Nous avons vu que l'hystéroscopie redresse de nombreux diagnostics erronés,
selon les données des autres méthodes d'imagerie.
Au plan thérapeutique, les résultats dépendent de la sévérité
des lésions. Une étude récente donne un ordre de grandeur
des succès espérés (33). Les taux de conception sont de
62 % après myomectomie, de 66 % après résection de cloison
et de 61 % après cure de synéchies sévères. Pour
certains gestes, il est recommandé d'effectuer une hystéroscopie
de contrôle à distance.
Elle
est bien sûr indiquée en cas d'anomalie utérine à
l'HSG. Elle sera aussi réalisée en cas de signe d'appel (métrorragies…),
d'antécédent évocateur (fausse-couche répétée….)
ou de suspicion d'anomalie dépistée par une échographie.
En
dehors de ces circonstances, son apport mérite d'être démontré
; cependant quand une endoscopie pelvienne est prévue, beaucoup d'opérateurs
associent systématiquement une hystéroscopie, en particulier après
échec de plusieurs cycles de stimulation ovarienne.
On
se pose d'ailleurs toujours la même question sur l'effet bénéfique,
en termes de conception, apporté par le traitement des anomalies utérines
(souvent mineures) ainsi découvertes, lors d'un examen systématique
; aucune étude prospective contrôlée pour apporter une réponse
n'a été réalisée.
Ce
qu'il faut retenir en pratique :
-elle peut être réalisée en ambulatoire sous anesthésie
locale ;
-elle reste l'examen de référence, surtout pour les lésions
mineures de l'endomètre ;
-elle est indiquée en cas d'antécédent ou de symptômes
évocateurs et en cas d'anomalie à l'échographie ;
-elle permet de réaliser des gestes thérapeutiques efficaces.
7-La
clioscopie et la fertiloscopie :
Ces
endoscopies sont les seuls examens permettant d'évaluer correctement
la morphologie tubaire (et de spéculer sur sa valeur fonctionnelle) et
l'environnement annexiel et pelvien (adhérences, endométriose,
inflammation chronique).
La
technique de la coelioscopie diagnostique est suffisamment connue pour qu'il
soit nécessaire de la développer en détail.
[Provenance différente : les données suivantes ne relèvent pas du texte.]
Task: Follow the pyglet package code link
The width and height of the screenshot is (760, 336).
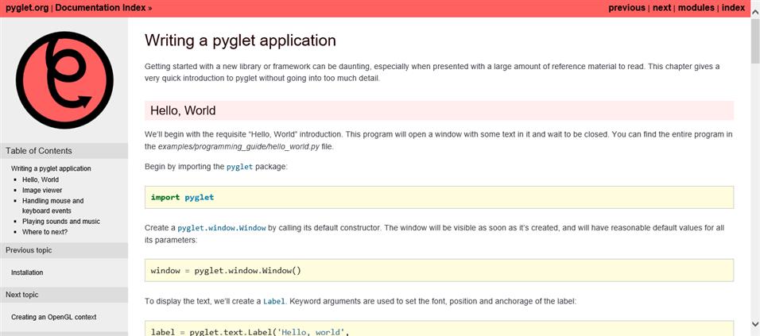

Il faut simplement
rappeler qu'elle doit être méthodique, dirigée et complète.
Elle permet de classer les lésions tubaires , annexielles ou péritonéales
en utilisant un score validé, d'établir un pronostic et d'aider
au choix de la stratégie thérapeutique la plus appropriée.
Ses
risques non négligeables ont conduit à mettre au point des alternatives
techniques, probablement moins invasives. La micro coelioscopie (34) permet
aujourd'hui tant une visualisation satisfaisante que la réalisation de
gestes opératoires avec une instrumentation adaptée ; son innocuité
et ses performances demandent cependant une évaluation plus complète,
pas seulement limitée à celle effectuée par ses promoteurs..
Les
endoscopies transvaginales, appelées Transvaginal Hydro Laparoscopy (35)
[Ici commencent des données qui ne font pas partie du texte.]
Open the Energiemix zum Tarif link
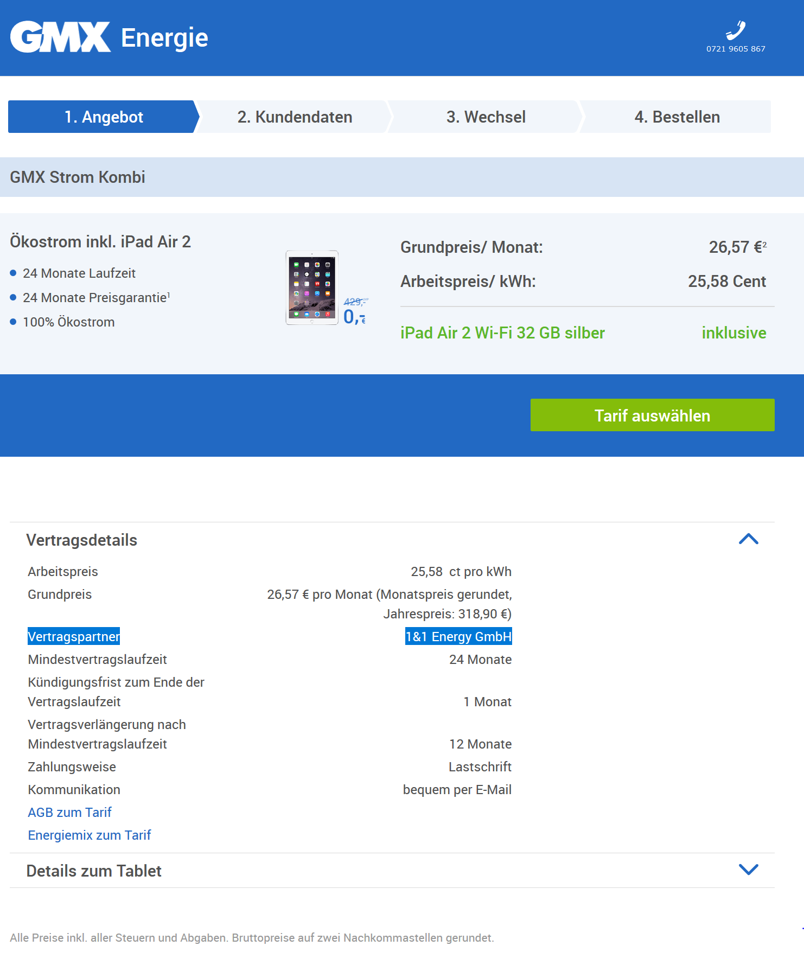Viewport: 804px width, 965px height. [90, 835]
ou fertiloscopie (36) semblent très intéressantes. Elles présentent
des avantages potentiels,en particulier leur innocuité. Elles nous semblent
surtout utiles quand l'HSG s'est révélée normale ou ne
montre que des anomalies mineures (par exemple, en cas de stérilité
inexpliquée). Mais elles nous paraissent limitées en cas d'anomalie
patente, dans la mesure où elles ne permettent pas, aujourd'hui encore
, de réaliser de gestes opératoires majeurs.
Pour
les lésions tubaires, nous avons vu que la sérologie
et l'hystérographie ne représentaient que des examens de dépistage
et qu'une endoscopie était nécessaire pour, non seulement affirmer
leur réalité, mais aussi pour en déterminer leur opérabilité.
La coelioscopie est toujours l'examen clé pour l'exploration des altérations
tubaires distales. Souvent dans un premier temps, pour établir un bilan
précis, une adhésiolyse est nécessaire ; de même
l'évaluation exacte de l 'épithélium tubaire ne peut être
faite qu'après l'ouverture de la trompe ou une tuboscopie. Un score adhérentiel
sera utilisé.
Il faut aussi rechercher tout signe d'inflammation évolutive qui hypothèquerait
fortement tout geste restaurateur. Il faut souligner les difficultés
en préopératoire à mettre en évidence une telle
situation qui ferait bien sûr différer l'intervention après
une gestion thérapeutique adéquate. Parmi les divers scores qui
ont été proposés, celui établi par un groupe d'étude
français (37) nous paraît à la fois le plus simple et assez
bien corrélé aux résultats obtenus en microchirurgie (38)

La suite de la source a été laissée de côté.